What Holder really means is that it’s a direct attack on ill-acquired Democrat power. This brings us to the real reason the Left hates the Constitution and constitutionalism: The Constitution is a conservative document.

This doesn’t mean what most think, because conservatism isn’t what most suppose. Note that the terms “right” and “left,” as they relate to politics, originated with the French Revolution. Back then, a rightist was a monarchist and a leftist a republican (small r), referring to someone aiming to create a republic. Since then, what has happened with the terms’ definitions?

I wrote about this last year:

Noting that “right” and “left” correspond with “conservative” and “liberal,” also consider that while 1950s American conservatives were staunchly anti-communist, a conservative in the Soviet Union was a communist. And today, European “conservatives” are far more “liberal” than ours.

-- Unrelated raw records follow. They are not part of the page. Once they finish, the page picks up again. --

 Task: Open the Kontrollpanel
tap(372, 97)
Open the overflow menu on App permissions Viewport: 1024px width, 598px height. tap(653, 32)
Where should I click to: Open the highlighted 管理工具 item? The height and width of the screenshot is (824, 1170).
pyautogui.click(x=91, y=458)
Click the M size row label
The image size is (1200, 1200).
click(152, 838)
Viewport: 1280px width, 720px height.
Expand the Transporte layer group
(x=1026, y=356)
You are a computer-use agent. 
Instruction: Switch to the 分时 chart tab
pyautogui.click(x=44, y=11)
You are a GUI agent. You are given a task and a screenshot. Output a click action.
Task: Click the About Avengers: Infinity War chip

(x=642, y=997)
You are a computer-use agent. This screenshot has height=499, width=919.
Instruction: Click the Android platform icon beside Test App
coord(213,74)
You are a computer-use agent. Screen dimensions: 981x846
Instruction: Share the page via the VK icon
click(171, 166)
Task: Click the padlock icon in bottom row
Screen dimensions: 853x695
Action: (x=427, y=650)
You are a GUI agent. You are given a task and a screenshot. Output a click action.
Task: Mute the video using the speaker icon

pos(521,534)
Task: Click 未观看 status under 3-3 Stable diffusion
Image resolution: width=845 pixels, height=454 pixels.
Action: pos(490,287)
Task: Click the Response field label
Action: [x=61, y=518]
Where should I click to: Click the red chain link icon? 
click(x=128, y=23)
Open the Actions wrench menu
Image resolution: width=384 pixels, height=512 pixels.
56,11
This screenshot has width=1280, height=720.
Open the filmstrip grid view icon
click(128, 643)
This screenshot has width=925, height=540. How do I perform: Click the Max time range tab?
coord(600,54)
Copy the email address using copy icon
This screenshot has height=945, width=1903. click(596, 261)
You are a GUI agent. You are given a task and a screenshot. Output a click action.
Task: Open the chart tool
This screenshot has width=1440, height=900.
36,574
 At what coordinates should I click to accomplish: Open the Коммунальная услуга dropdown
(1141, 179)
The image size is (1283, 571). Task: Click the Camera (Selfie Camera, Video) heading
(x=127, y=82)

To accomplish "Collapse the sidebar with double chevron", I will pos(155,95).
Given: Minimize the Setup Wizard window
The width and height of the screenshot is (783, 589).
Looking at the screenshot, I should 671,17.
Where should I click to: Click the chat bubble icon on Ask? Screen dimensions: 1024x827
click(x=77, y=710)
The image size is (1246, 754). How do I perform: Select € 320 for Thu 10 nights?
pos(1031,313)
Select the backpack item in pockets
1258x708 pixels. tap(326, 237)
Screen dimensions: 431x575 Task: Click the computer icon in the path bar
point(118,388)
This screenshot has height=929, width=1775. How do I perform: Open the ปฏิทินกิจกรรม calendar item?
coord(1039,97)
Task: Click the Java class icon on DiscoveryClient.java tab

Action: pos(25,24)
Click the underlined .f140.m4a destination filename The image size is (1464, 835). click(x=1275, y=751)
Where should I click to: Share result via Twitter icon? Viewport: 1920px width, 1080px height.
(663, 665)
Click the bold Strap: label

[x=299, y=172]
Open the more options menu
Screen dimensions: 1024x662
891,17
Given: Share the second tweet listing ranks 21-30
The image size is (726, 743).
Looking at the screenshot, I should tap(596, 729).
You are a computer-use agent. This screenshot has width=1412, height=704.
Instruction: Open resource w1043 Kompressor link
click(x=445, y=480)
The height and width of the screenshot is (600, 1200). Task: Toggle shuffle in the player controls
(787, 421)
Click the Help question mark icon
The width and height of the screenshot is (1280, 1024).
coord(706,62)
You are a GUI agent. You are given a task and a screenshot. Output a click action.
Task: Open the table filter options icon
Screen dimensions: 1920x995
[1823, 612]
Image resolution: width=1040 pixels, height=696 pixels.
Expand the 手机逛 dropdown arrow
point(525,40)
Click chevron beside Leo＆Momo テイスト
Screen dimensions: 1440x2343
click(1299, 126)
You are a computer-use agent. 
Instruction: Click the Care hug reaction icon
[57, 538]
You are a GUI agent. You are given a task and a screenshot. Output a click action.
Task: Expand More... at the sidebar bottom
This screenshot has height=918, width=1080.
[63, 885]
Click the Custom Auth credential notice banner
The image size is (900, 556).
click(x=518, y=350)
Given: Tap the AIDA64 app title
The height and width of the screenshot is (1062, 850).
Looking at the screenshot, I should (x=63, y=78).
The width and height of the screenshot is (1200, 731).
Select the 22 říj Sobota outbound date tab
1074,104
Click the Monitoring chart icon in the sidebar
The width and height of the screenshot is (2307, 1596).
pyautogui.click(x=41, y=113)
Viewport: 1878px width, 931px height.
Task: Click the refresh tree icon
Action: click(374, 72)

The explanation is that the only consistent definitions of “conservative” and “liberal” are, respectively, a “desire to maintain the status quo” and a “desire to change it”; thus, as the status quo varies from time to time and place to place, so do the actual beliefs represented by the two political terms.

Thus, more than ideologies, liberalism and conservatism are processes — respectively, that of continually trying to effect change and that of continually, as late author Bill Buckley put it, standing “athwart history, yelling ‘Stop.’”

This is why the Constitution is a “conservative” document: By providing limits and, in particular, by shackling government, it “stands athwart history, yelling ‘Stop.’” This is intolerable to the go-go, leap-before-you-look, constant-change crew.

And in their more honest moments — virtually always on hidden camera — leftists admit as much. For example, Carol Lasser, professor of history and Oberlin’s director of gender, sexuality & feminist studies, complained to an undercover reporter in 2015, “The Constitution is an oppressive document. It makes change slow; it intends to make change slow.”

Yes, it does, and this is wise. For there’s a name for beings prone to rapid, undisciplined, continual change: children. Any civilization that worships change before Truth is a childish one — but one that, ironically, cannot look forward to a long life.